A viagem que separava o acampamento de Terik Shamuk do oásis de Fulkaham durava aproximadamente uma hora. O cavaleiro atravessava solitário o solo dourado e homogêneo da imensidão do deserto, deixando um rastro que em poucos minutos era encoberto pela areia; como que se ali mesmo naquele instante o deserto quisesse condena-lo àquelas areias,...ao esquecimento... Finalmente parou seu cavalo no pico de uma grande montanha de areia e observando o horizonte, localizou uma pequena mancha verde que se destacava na imensidão amarela do deserto. Como um pequeno espaço estranho àquele ambiente, o oásis de Fulkaham resistira às guerras, ao tempo, e sobretudo ao deserto, único ponto de abastecimento para as diversas caravanas que o atravessavam, tornara-se na última fronteira, no último porto a oferecer alguma segurança para os homens que ousavam tal intento. A vegetação viva e espessa do oásis contrastava com a uniformidade do deserto, grandes árvores cercavam um espaço disputado pelos homens e animais, cujo centro era ocupado por um pequeno lago cristalino cravado no coração daquele lugar. Uma pequena multidão aglomerava-se em volta de um poço para obter água, lançando os baldes abaixo que retornavam puxados pelas cordas. Por trás de alguns arbustos um grupo de camelos descansavam deitados a sombra de algumas árvores, enquanto os viajantes os preparavam amarrando sacos e bagagens sobre o lombo dos animais. O cavaleiro saudou um homem baixo, moreno, com a grossa barba branca envelhecida pelo tempo e com um turbante sob a cabeça, carregava um balde com água para os cavalos, apresentou-se como sendo um tratador de animais e ofereceu-se
para cuidar de seu cavalo em troca de algumas moedas, trabalho que foi aceito imediatamente.
O cavaleiro depositou algumas moedas de prata nas mãos do tratador, e quando preparava-se para partir, o velho homem o segurou pelo braço estendendo-lhe a outra mão que continha um envelope lacrado com o selo Real da casa de Omar Yshtaham; o velho o olhou fixamente, esboçou um sorriso enquanto permanecia com o braço estendido em direção ao cavaleiro e lhe disse:
- Esta mensagem foi deixada por Omar Yshtaham para o cavaleiro Ahib Sim, ele me disse que um cavaleiro vestido de preto o procuraria em alguns dias aqui, e me incumbiu de entregar pessoalmente esta mensagem.

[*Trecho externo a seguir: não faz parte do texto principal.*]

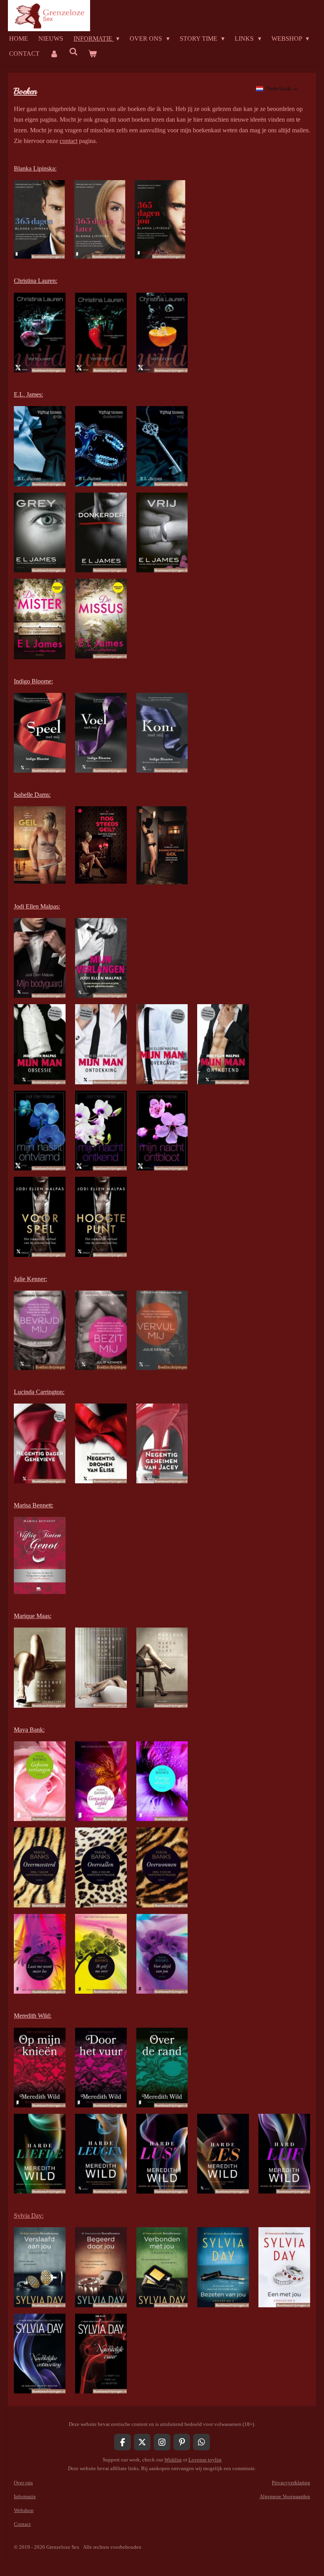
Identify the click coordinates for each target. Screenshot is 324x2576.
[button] (277, 88)
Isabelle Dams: (32, 794)
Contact (22, 2524)
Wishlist (173, 2460)
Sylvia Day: (28, 2215)
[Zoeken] (73, 51)
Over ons (23, 2483)
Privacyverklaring (291, 2483)
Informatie (25, 2496)
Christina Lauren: (35, 280)
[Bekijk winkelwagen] (92, 53)
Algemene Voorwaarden (285, 2496)
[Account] (54, 53)
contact (68, 140)
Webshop (24, 2510)
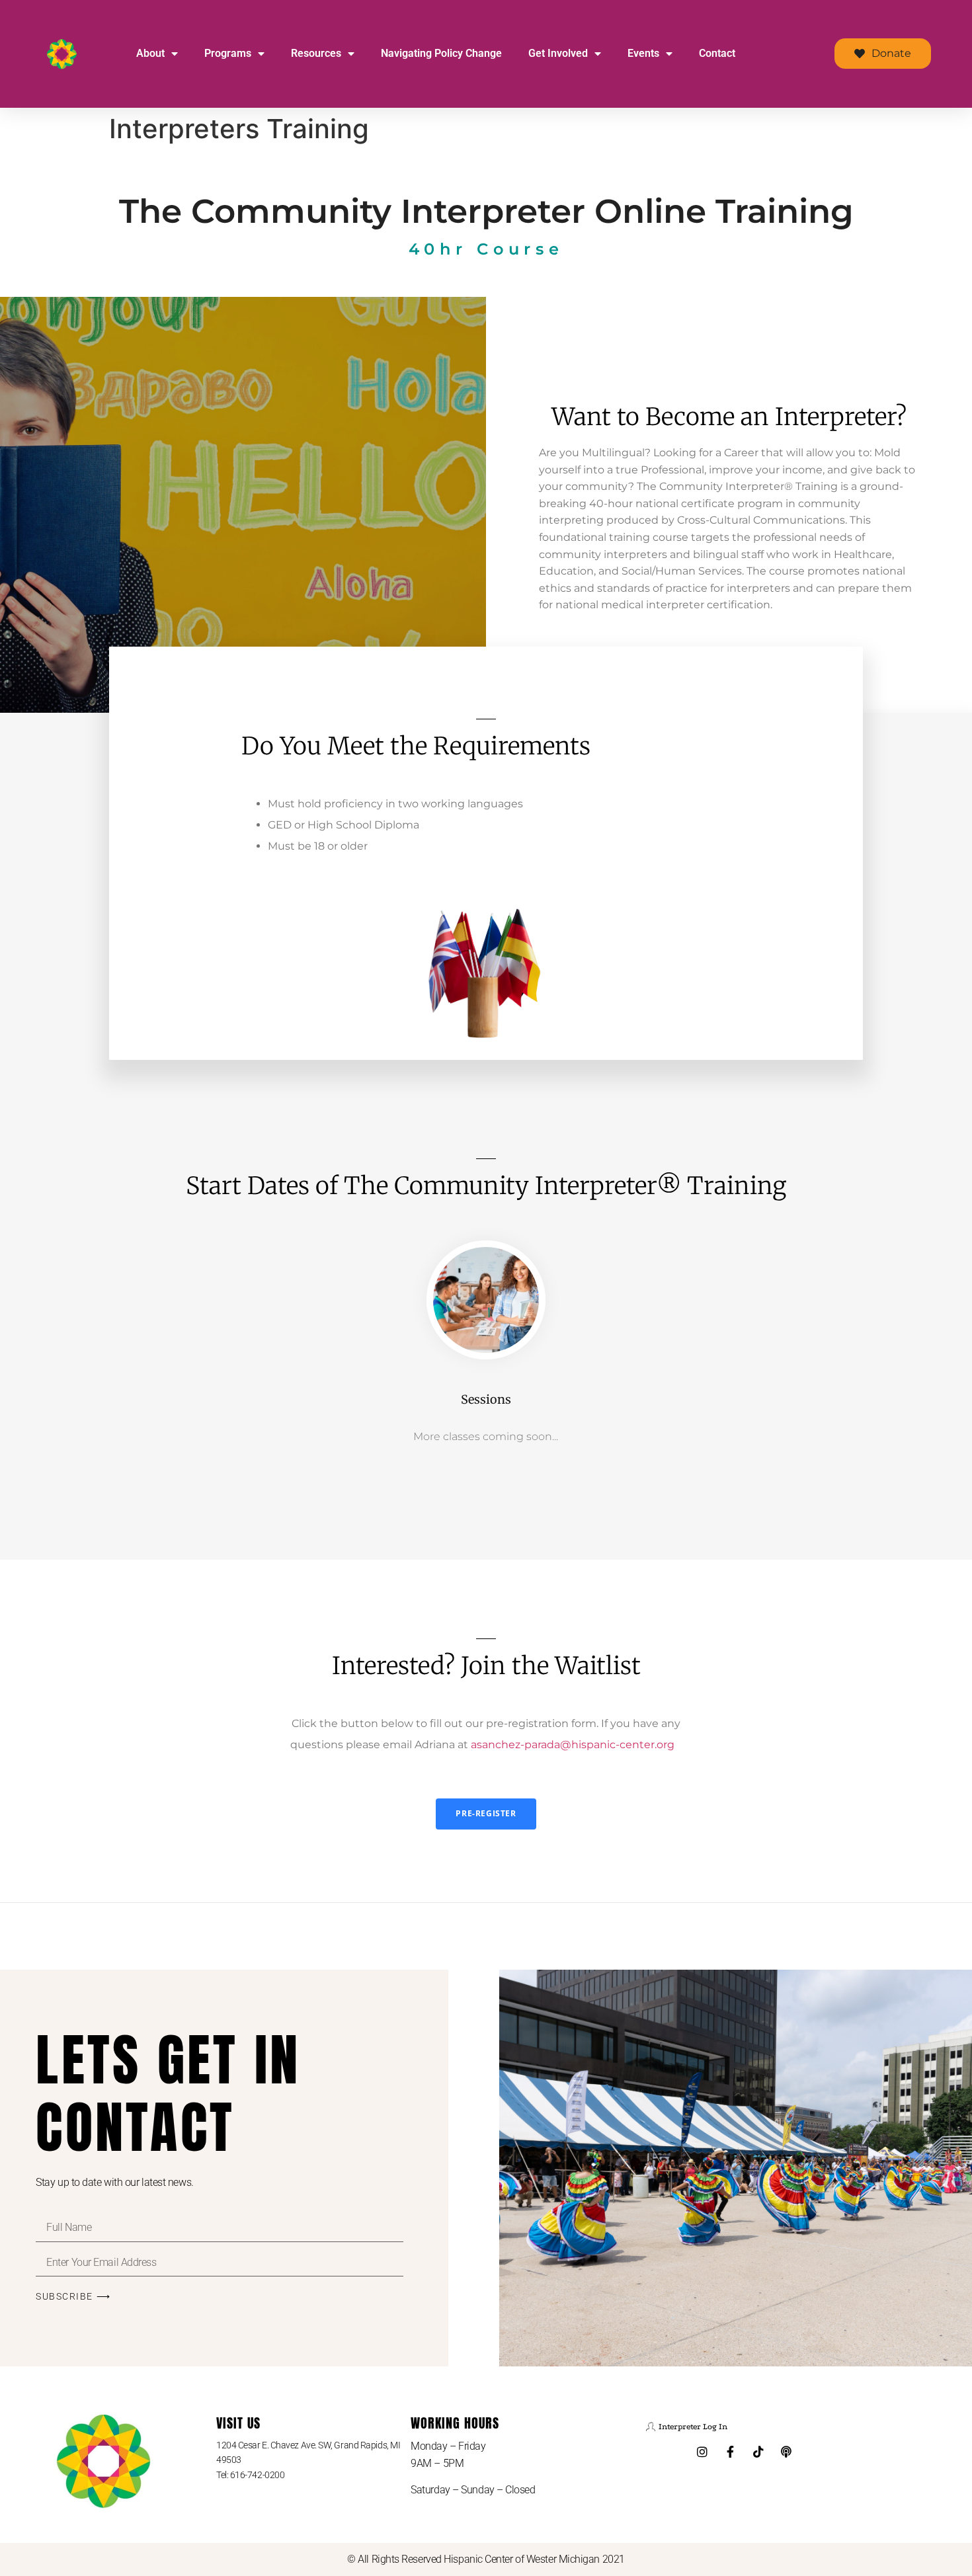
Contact (717, 53)
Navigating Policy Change (441, 53)
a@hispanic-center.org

O cavaleiro apanhou a mensagem, quebrou o lacre com o selo real e desdobrou o papel empoeirado. Uma curta mensagem numa caligrafia árabe dizia: “Prezado Ahib Sim,...fiel cavaleiro da casa real de Sukramm,...Se estiver lendo esta mensagem então minhas suspeitas se confirmaram e já não estarei no oásis de Fulkaham. No entanto rogo-lhe que embora tenha sido designado pela profetiza Eva, nobre mulher da qual dedico todo respeito e admiração, para encontrar-me e trazer-me de volta ao meu reino, que agora mesmo desista de tal intento pois jamais o farei,...e peço que retorne ao seu reino e sinta-se desobrigado desta missão através de minhas palavras escritas neste papel; afirmo-lhe que tenho forte motivo pra empreender a minha fuga, e temo que sua insistência em achar-me o leve a tal revelação que me colocou neste estado, o deixando inevitavelmente no mesmo situação em que me encontro hoje,... Omar Yshtaham”.
Os olhos de Ahib Sim observaram ao longe e mais uma vez perderam-se nas areias do deserto, confusos, imersos nas palavras de alerta de Omar Yshtaham para que desistisse de sua missão. Sua mente o questionava acerca de qual seria este forte motivo que o impeliria a retroceder, seus pensamentos buscavam esta resposta ao mesmo tempo que aumentavam-lhe a curiosidade acerca do mistério. Mas sabia que a idéia de retornar ao seu reino sem ter cumprido sua missão era inadmissível, e o faria se sentir inútil e fracassado diante da profetiza Eva.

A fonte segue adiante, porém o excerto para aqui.